Fig 2. The effect of indirect effect size variance on the R² of PGS regression analyses from different study designs.

y-axis shows the ratio of R² from between family design (red) or sibling difference design (blue) vs. the proportion of phenotypic variance due to the direct effect in the population. The yellow box shows the ratio of R² from the sibling difference design based on PGS_mix vs. that in a sibling difference design based on PGS_dir. Each boxplot shows the simulation results of 200 repeats. In this figure, the variance of direct effect size and the variance of the environment effect size were fixed at 1 and 3, respectively. The correlation r_g between direct and indirect effect sizes and the correlation r_e between two sibling’s environments were fixed at 0 and 0.5, respectively. When the indirect effect is 0 (both ${\sigma }_{ind}^2$ and β_ind are 0), the sibling difference analyses become identical regardless of whether the PGS is computed based on (β_dir+β_ind) or β_dir, thus the yellow box is fixed at 1 when ${\sigma }_{ind}^2=0$ in this figure.

We now further consider the regression that sibling PGS model (i.e. sibling difference model) performs: $\mathrm{\Delta }{Y}_j\sim \widehat{\mathrm{\Delta }PG{S}_j}$. When taking the difference in sibling phenotypes, the genetic nurture effect cancels out since full siblings share the same parents (formula (6)). Whereas in estimated PGS, the transmitted genetic nurture remains different between siblings (formula (7)).

To better understand the impact of indirect genetic effects on sibling PGS analysis, we plot the ratio of sibling model R² estimated with $\widehat{\mathrm{\Delta }PG{S}_j}$ compared with the R² estimated with the sibling difference in the direct genetic effect component (formula (12)). This compares the regular sibling model estimated R² with the R² of true direct effects. Note in the third box in each group, we see results below 1. Thus, the indirect genetic effect reduces the regression R² to a larger extent as its contribution to the phenotype increases. We might speculate, then, a smaller reduction in regression R² for a phenotype with moderate indirect genetic effects (e.g. asthma) compared to a phenotype with likely larger indirect genetic effects (e.g. education)—but both estimates would be affected.

The influence of correlation between direct and indirect effects

To add an additional element to our analysis, we considered the case of non-zero correlation between indirect genetic effects and direct genetic effects. As above, we constructed phenotypes with the variance of direct effect normalized to 1, the variance of indirect genetic effect as either a half or equal to the variance of the direct genetic effect, and the variance of environmental effect as three times the variance of the direct genetic effect. However, we now relax the assumption from above that the correlation between indirect and direct genetic effects is zero and instead varied the correlation between direct and indirect effects between -1 and 1. We found that sibling PGS models, in general, produce estimates of the of direct genetic effects that are smaller than estimates from population (i.e. non-sibling) PGS models (Fig 3). We note that previous literature viewed reductions in estimated direct effect contribution using sibling models as evidence that these models were eliminating confounds (such as indirect genetic effects), whereas our results show that sibling models actually underestimate direct genetic effects in many scenarios.

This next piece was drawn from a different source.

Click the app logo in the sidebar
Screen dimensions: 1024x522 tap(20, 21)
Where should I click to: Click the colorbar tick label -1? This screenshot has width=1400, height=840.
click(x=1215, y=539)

Fig 3. The effect of correlation r_g between the direct and indirect effect sizes on the R² of PGS regression analyses from different study designs.

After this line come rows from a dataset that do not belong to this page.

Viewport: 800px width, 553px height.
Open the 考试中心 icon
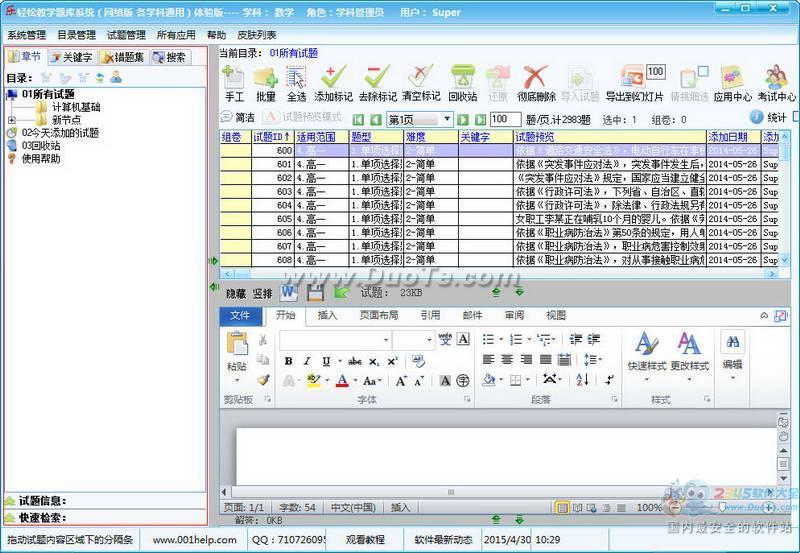776,78
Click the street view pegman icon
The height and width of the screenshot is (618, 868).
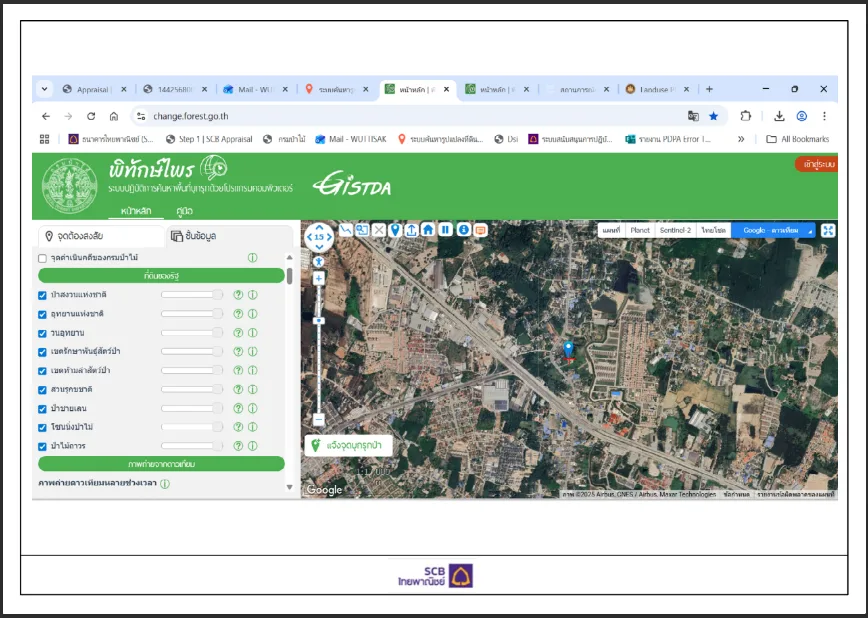[x=318, y=261]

y-axis shows the ratio of R² from between family design (red) or sibling difference design (blue) vs. the proportion of phenotypic variance due to the direct effect in the population. The yellow box shows the ratio of R² from the sibling difference design based on PGS_mix vs. that in a sibling difference design based on PGS_dir. Each boxplot shows the simulation results of 200 repeats. In this figure, the variance of direct effect size and the variance of the environmental effect size were fixed at 1 and 3, respectively. The correlation between two sibling’s environments was fixed at 0.5. The two panels correspond to the results when the variance of the indirect effect size is 0.5 and 1, respectively.

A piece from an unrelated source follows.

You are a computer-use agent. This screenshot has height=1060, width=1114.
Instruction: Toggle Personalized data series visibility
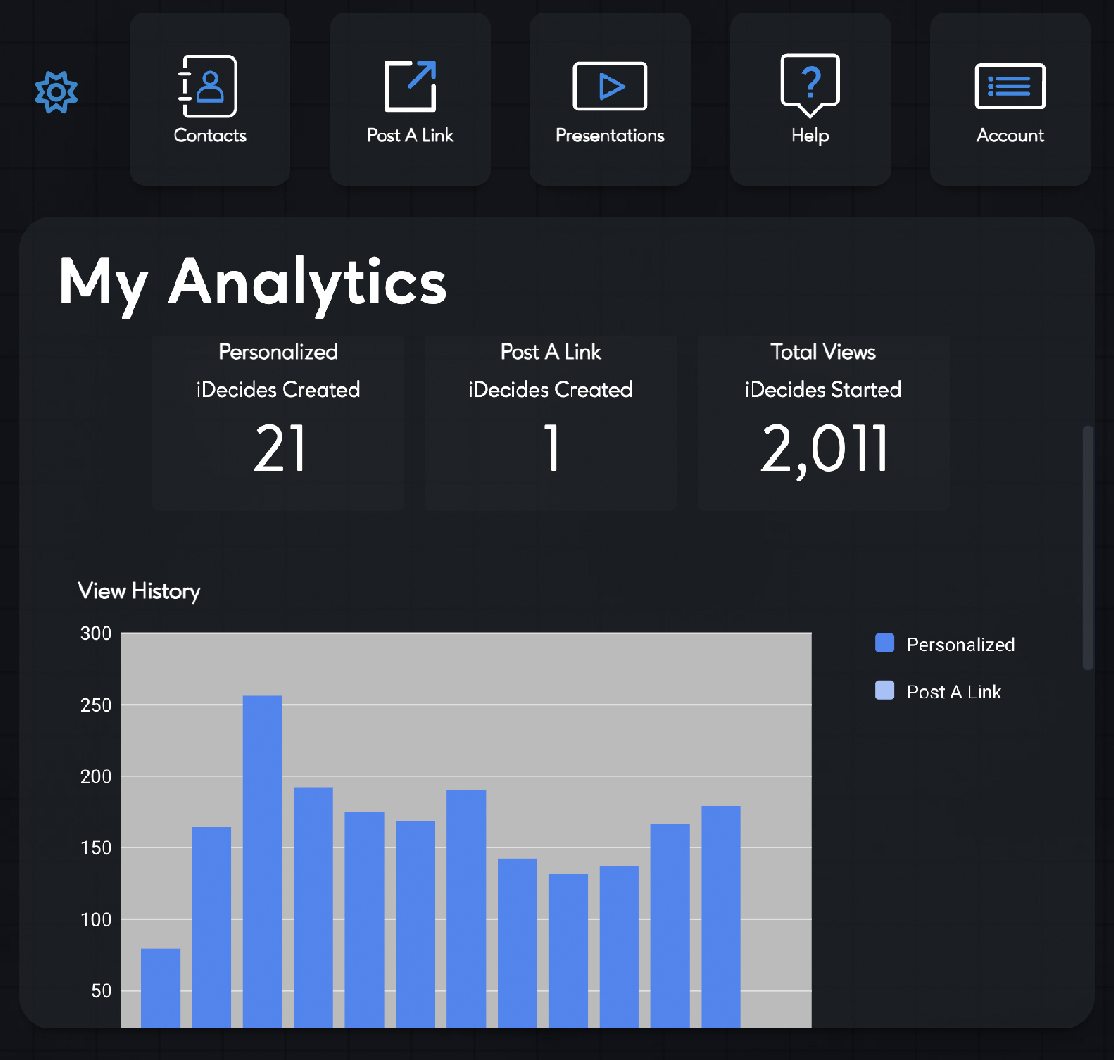pyautogui.click(x=944, y=643)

We show results for two settings that (as above) fix the variance of direct genetic effects at 1 and the variance of indirect genetic effects at 0.5 or 1. We find that increasing the correlation between direct and indirect effects increases the ratio of sibling PGS estimates and the direct effect component variance from below 1 (underestimate) to above 1 (overestimate). R² can be viewed as a function of the correlation between direct and indirect effects given specific values of other parameters, such as the variance of indirect genetic effects. Thus, the ratio of the sibling PGS estimate and the direct effect variance component (defined on the population) does not change linearly (formula (10), Appendix 3 in S1 File). Whether we allow indirect genetic effects to be modest (0.5) or large (1) and also allow correlations between the direct and indirect genetic effects, we find that it is rare that sibling analysis will accurately estimate direct genetic effects (i.e the horizontal line at 1, where the estimated R² is equal to the expected R²). We note that we fine large variations in the bias: the results suggest that the estimated R² can be up to twice the size of the true R² or less than half the size of the true R², depending on the data generating process. We also note again that we have assumed in these analyses that the environmental effects are correlated at 0.5 between siblings. Otherwise, these results would “shift down”, as we show in Fig 1.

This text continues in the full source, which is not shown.